_What to do_:
Please format the data items below as a JSON list of strings, with one string for each line and blank lines omitted.

**** Stored data ****

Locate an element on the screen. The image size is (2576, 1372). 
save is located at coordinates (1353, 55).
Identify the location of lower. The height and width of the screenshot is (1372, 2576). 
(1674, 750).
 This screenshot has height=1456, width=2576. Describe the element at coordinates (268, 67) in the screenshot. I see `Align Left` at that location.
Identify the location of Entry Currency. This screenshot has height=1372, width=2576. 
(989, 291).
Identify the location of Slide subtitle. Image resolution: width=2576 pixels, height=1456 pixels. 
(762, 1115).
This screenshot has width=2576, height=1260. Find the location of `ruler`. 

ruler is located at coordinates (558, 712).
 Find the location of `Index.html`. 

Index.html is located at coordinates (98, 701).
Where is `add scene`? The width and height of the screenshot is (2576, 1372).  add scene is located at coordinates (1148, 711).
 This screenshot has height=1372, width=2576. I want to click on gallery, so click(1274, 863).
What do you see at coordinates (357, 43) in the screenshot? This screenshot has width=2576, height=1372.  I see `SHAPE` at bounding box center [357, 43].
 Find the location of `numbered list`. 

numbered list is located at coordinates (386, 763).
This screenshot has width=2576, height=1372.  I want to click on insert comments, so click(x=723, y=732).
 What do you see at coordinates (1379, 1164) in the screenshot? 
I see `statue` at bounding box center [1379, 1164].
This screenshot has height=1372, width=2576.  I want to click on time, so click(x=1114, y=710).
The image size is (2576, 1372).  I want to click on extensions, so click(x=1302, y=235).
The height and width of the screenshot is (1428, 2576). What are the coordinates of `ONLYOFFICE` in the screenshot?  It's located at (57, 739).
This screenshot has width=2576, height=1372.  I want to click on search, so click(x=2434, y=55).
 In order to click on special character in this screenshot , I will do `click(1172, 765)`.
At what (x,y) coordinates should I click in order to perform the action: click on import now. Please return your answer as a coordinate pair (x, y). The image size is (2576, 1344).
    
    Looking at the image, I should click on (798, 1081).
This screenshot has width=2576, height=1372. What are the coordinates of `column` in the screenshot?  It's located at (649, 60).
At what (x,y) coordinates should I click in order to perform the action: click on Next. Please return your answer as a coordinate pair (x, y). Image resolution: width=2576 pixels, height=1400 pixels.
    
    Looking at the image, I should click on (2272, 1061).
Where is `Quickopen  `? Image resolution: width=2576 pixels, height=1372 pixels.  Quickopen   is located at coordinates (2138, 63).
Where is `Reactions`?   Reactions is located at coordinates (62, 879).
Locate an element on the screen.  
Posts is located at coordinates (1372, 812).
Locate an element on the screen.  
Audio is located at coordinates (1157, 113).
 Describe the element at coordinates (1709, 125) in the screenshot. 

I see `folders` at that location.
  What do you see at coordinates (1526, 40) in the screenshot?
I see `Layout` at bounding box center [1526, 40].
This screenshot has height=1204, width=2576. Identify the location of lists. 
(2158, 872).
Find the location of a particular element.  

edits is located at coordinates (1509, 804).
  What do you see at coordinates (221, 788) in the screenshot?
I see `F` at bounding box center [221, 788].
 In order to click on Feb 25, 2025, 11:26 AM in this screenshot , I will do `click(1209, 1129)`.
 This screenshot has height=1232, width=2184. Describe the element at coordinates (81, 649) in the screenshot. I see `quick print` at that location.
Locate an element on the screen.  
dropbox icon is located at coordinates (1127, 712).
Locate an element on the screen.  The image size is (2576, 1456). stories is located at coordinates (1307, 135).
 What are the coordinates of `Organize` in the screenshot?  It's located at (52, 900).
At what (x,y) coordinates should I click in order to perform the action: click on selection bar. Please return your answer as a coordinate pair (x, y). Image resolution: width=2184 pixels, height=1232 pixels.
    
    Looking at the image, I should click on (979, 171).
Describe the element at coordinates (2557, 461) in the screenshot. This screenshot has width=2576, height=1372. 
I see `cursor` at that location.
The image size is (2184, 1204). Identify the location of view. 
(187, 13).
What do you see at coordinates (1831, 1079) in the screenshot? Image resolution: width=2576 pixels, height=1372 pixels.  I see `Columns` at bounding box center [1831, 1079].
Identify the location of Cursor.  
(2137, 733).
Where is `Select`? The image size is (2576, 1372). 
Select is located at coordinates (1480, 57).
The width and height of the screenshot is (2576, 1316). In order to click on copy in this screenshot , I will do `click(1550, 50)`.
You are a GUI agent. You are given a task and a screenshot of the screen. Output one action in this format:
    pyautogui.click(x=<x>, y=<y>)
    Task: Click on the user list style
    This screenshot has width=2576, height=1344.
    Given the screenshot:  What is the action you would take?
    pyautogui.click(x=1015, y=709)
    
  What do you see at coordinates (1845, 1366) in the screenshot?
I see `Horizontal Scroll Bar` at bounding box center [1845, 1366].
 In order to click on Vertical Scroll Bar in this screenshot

****

_The reply_:
[
  "Locate an element on the screen. The image size is (2576, 1372). ",
  "save is located at coordinates (1353, 55).",
  "Identify the location of lower. The height and width of the screenshot is (1372, 2576). ",
  "(1674, 750).",
  " This screenshot has height=1456, width=2576. Describe the element at coordinates (268, 67) in the screenshot. I see `Align Left` at that location.",
  "Identify the location of Entry Currency. This screenshot has height=1372, width=2576. ",
  "(989, 291).",
  "Identify the location of Slide subtitle. Image resolution: width=2576 pixels, height=1456 pixels. ",
  "(762, 1115).",
  "This screenshot has width=2576, height=1260. Find the location of `ruler`. ",
  "ruler is located at coordinates (558, 712).",
  " Find the location of `Index.html`. ",
  "Index.html is located at coordinates (98, 701).",
  "Where is `add scene`? The width and height of the screenshot is (2576, 1372).  add scene is located at coordinates (1148, 711).",
  " This screenshot has height=1372, width=2576. I want to click on gallery, so click(1274, 863).",
  "What do you see at coordinates (357, 43) in the screenshot? This screenshot has width=2576, height=1372.  I see `SHAPE` at bounding box center [357, 43].",
  " Find the location of `numbered list`. ",
  "numbered list is located at coordinates (386, 763).",
  "This screenshot has width=2576, height=1372.  I want to click on insert comments, so click(x=723, y=732).",
  " What do you see at coordinates (1379, 1164) in the screenshot? ",
  "I see `statue` at bounding box center [1379, 1164].",
  "This screenshot has height=1372, width=2576.  I want to click on time, so click(x=1114, y=710).",
  "The image size is (2576, 1372).  I want to click on extensions, so click(x=1302, y=235).",
  "The height and width of the screenshot is (1428, 2576). What are the coordinates of `ONLYOFFICE` in the screenshot?  It's located at (57, 739).",
  "This screenshot has width=2576, height=1372.  I want to click on search, so click(x=2434, y=55).",
  " In order to click on special character in this screenshot , I will do `click(1172, 765)`.",
  "At what (x,y) coordinates should I click in order to perform the action: click on import now. Please return your answer as a coordinate pair (x, y). The image size is (2576, 1344).",
  "    Looking at the image, I should click on (798, 1081).",
  "This screenshot has width=2576, height=1372. What are the coordinates of `column` in the screenshot?  It's located at (649, 60).",
  "At what (x,y) coordinates should I click in order to perform the action: click on Next. Please return your answer as a coordinate pair (x, y). Image resolution: width=2576 pixels, height=1400 pixels.",
  "    Looking at the image, I should click on (2272, 1061).",
  "Where is `Quickopen  `? Image resolution: width=2576 pixels, height=1372 pixels.  Quickopen   is located at coordinates (2138, 63).",
  "Where is `Reactions`?   Reactions is located at coordinates (62, 879).",
  "Locate an element on the screen.  ",
  "Posts is located at coordinates (1372, 812).",
  "Locate an element on the screen.  ",
  "Audio is located at coordinates (1157, 113).",
  " Describe the element at coordinates (1709, 125) in the screenshot. ",
  "I see `folders` at that location.",
  "  What do you see at coordinates (1526, 40) in the screenshot?",
  "I see `Layout` at bounding box center [1526, 40].",
  "This screenshot has height=1204, width=2576. Identify the location of lists. ",
  "(2158, 872).",
  "Find the location of a particular element.  ",
  "edits is located at coordinates (1509, 804).",
  "  What do you see at coordinates (221, 788) in the screenshot?",
  "I see `F` at bounding box center [221, 788].",
  " In order to click on Feb 25, 2025, 11:26 AM in this screenshot , I will do `click(1209, 1129)`.",
  " This screenshot has height=1232, width=2184. Describe the element at coordinates (81, 649) in the screenshot. I see `quick print` at that location.",
  "Locate an element on the screen.  ",
  "dropbox icon is located at coordinates (1127, 712).",
  "Locate an element on the screen.  The image size is (2576, 1456). stories is located at coordinates (1307, 135).",
  " What are the coordinates of `Organize` in the screenshot?  It's located at (52, 900).",
  "At what (x,y) coordinates should I click in order to perform the action: click on selection bar. Please return your answer as a coordinate pair (x, y). Image resolution: width=2184 pixels, height=1232 pixels.",
  "    Looking at the image, I should click on (979, 171).",
  "Describe the element at coordinates (2557, 461) in the screenshot. This screenshot has width=2576, height=1372. ",
  "I see `cursor` at that location.",
  "The image size is (2184, 1204). Identify the location of view. ",
  "(187, 13).",
  "What do you see at coordinates (1831, 1079) in the screenshot? Image resolution: width=2576 pixels, height=1372 pixels.  I see `Columns` at bounding box center [1831, 1079].",
  "Identify the location of Cursor.  ",
  "(2137, 733).",
  "Where is `Select`? The image size is (2576, 1372). ",
  "Select is located at coordinates (1480, 57).",
  "The width and height of the screenshot is (2576, 1316). In order to click on copy in this screenshot , I will do `click(1550, 50)`.",
  "You are a GUI agent. You are given a task and a screenshot of the screen. Output one action in this format:",
  "    pyautogui.click(x=<x>, y=<y>)",
  "    Task: Click on the user list style",
  "    This screenshot has width=2576, height=1344.",
  "    Given the screenshot:  What is the action you would take?",
  "    pyautogui.click(x=1015, y=709)",
  "  What do you see at coordinates (1845, 1366) in the screenshot?",
  "I see `Horizontal Scroll Bar` at bounding box center [1845, 1366].",
  " In order to click on Vertical Scroll Bar in this screenshot"
]